[guided]The certificate should contain exactly the information needed to prove satisfiability: a proposed satisfying assignment. We therefore build the verifier
\begin{align*}
V: \{0,1\}^* \times \{0,1\}^* \to \{0,1\}
\end{align*}
so that its first input is the alleged formula encoding and its second input is the alleged assignment.
On input $(w,c)$, the verifier first checks whether $w$ is the encoding of a well-formed Boolean formula. This parsing step is part of the fixed encoding convention, and the statement assumes the encoding is polynomial-time parseable. If $w$ is not well formed, then $w \notin \mathrm{SAT}$ by definition of the language, so the verifier sets $V(w,c) := 0$.
Now suppose parsing succeeds, so $w = \langle \varphi \rangle$. Let $T_\varphi$ denote the parse tree of $\varphi$, and let $\mathcal{B}$ denote the fixed finite Boolean basis used by the encoding. The leaves of $T_\varphi$ are variables, and the internal nodes are labelled by connectives from $\mathcal{B}$. For each connective $\beta \in \mathcal{B}$, let $r(\beta) \in \mathbb{N}$ be its arity and let
\begin{align*}
\beta: \{0,1\}^{r(\beta)} \to \{0,1\}
\end{align*}
be its fixed truth function. This finite table of truth functions is part of the fixed language definition, so applying one connective to already computed child values takes constant time depending only on the basis.
The certificate $c$ is interpreted using the fixed ordering of the variables in $\operatorname{Var}(\varphi)$ determined by the encoding. In this way, when $c$ has the correct length, it defines a map
\begin{align*}
a_c: \operatorname{Var}(\varphi) \to \{0,1\}.
\end{align*}
If $c$ does not contain exactly one bit for each variable of $\varphi$, then it does not encode a valid assignment, and the verifier rejects.

→ Tasks and exercises:
• a. From the verifier passage, give again word for word the part that opens with the words containing "On input $(w,c)$, the" and closes with "sets $V(w,c) := 0$.".
• b. For each statement, say whether it agrees with the verifier passage (yes or no), and quote the words of the passage that decide it.
(i) Applying one connective to already computed child values takes time that grows with the size of the formula.
(ii) The statement assumes the encoding can be parsed in polynomial time.
(iii) When the certificate does not hold exactly one bit for each variable, the verifier rejects.
• c. List every item that the verifier passage describes with the word "fixed", one item for each time the word appears.

→ Given information:

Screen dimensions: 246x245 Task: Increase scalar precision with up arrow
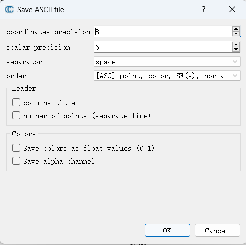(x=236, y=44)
...
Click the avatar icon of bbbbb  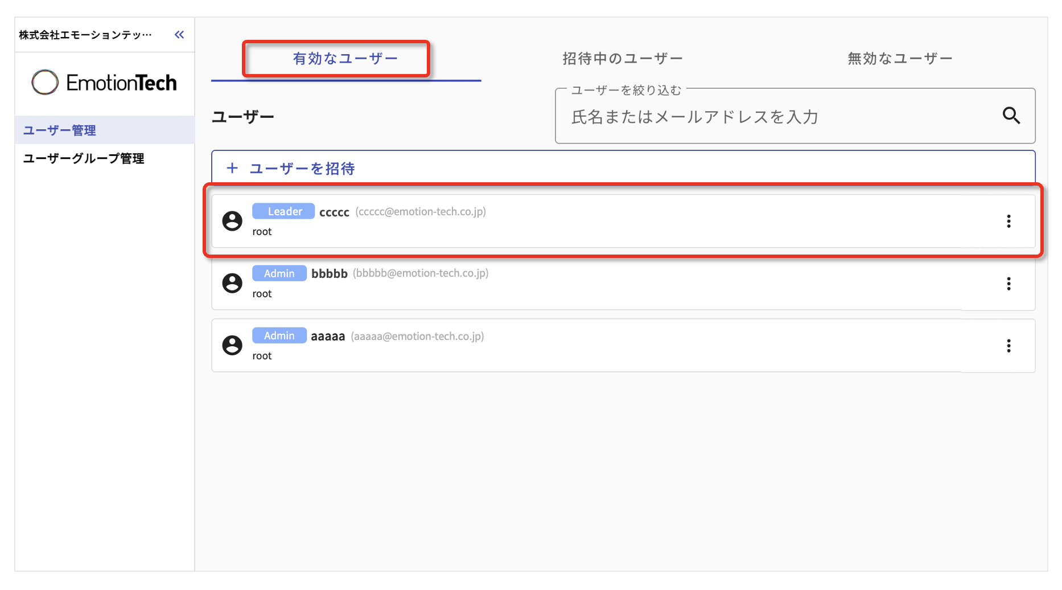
---
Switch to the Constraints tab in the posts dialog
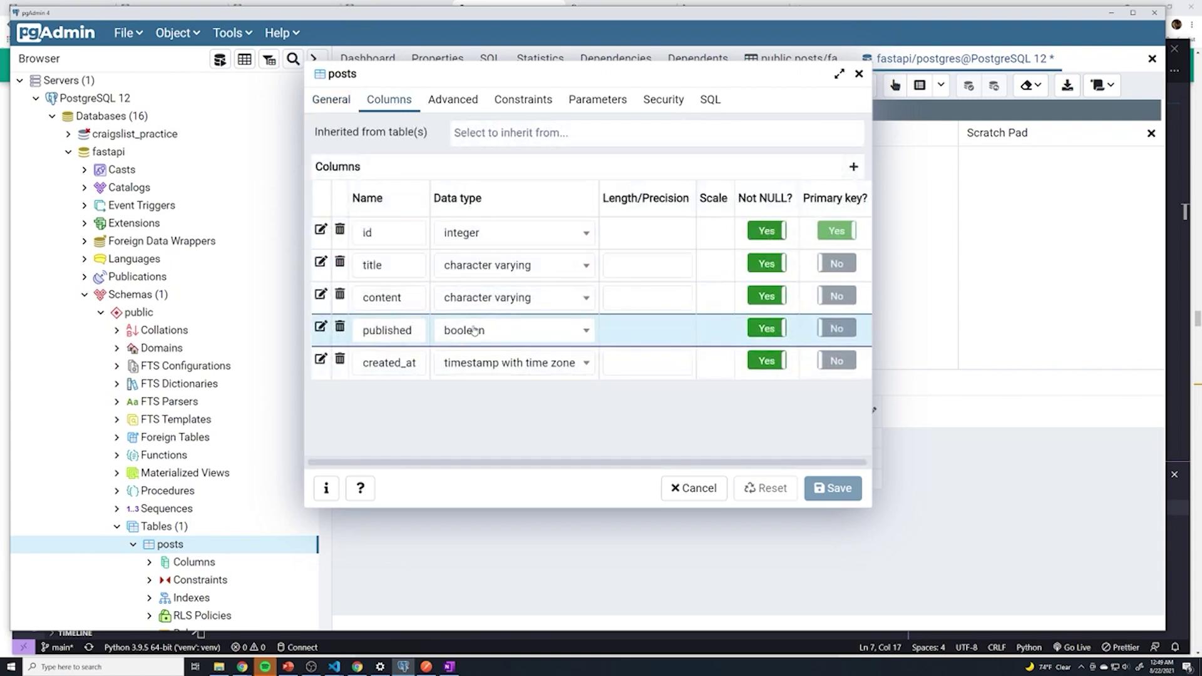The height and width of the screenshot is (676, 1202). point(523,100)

→ Solutions to the exercise:
• a.
On input $(w,c)$, the verifier first checks whether $w$ is the encoding of a well-formed Boolean formula. This parsing step is part of the fixed encoding convention, and the statement assumes the encoding is polynomial-time parseable. If $w$ is not well formed, then $w \notin \mathrm{SAT}$ by definition of the language, so the verifier sets $V(w,c) := 0$.

• b.
(i) No: "takes constant time depending only on the basis."
(ii) Yes: "the statement assumes the encoding is polynomial-time parseable."
(iii) Yes: "it does not encode a valid assignment, and the verifier rejects."

• c.
1. the encoding convention
2. the finite Boolean basis used by the encoding
3. the truth function of each connective
4. the language definition
5. the ordering of the variables